### TASK PROMPT:
For each entry, return the text exactly and omit any image.

### Stored items:

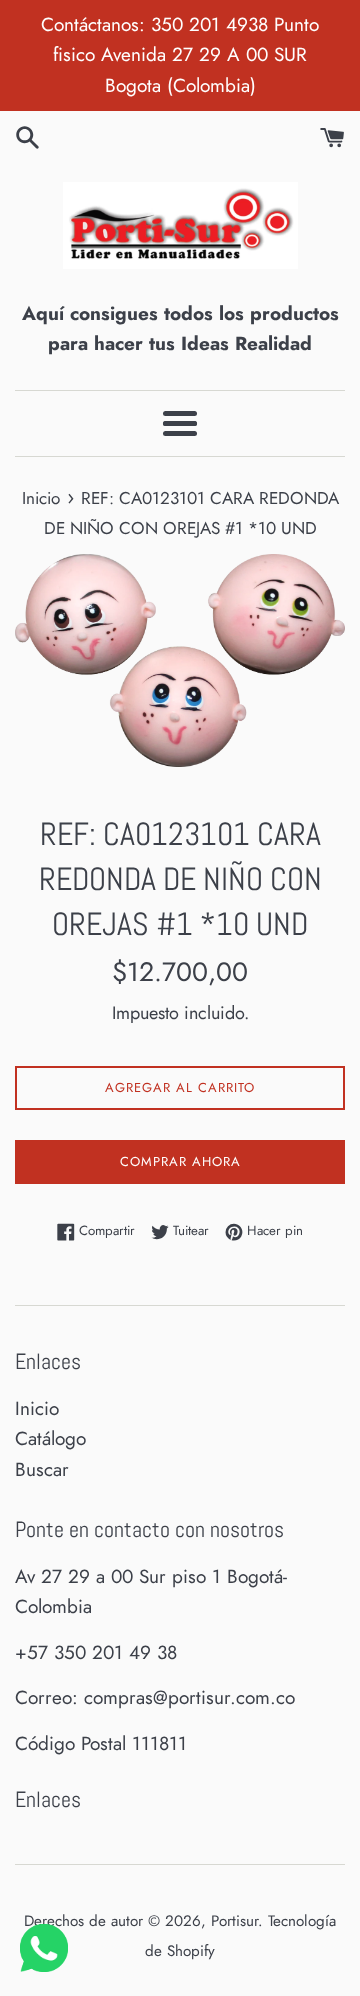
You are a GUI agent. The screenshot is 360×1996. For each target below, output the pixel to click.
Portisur (234, 1921)
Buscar (42, 1469)
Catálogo (50, 1438)
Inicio (37, 1408)
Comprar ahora (180, 1161)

### EXERCISE RESULT:
You are a GUI agent. The screenshot is 360×1996. For each target below, output the pixel to click.
Portisur (234, 1921)
Buscar (42, 1469)
Catálogo (50, 1438)
Inicio (37, 1408)
Comprar ahora (180, 1161)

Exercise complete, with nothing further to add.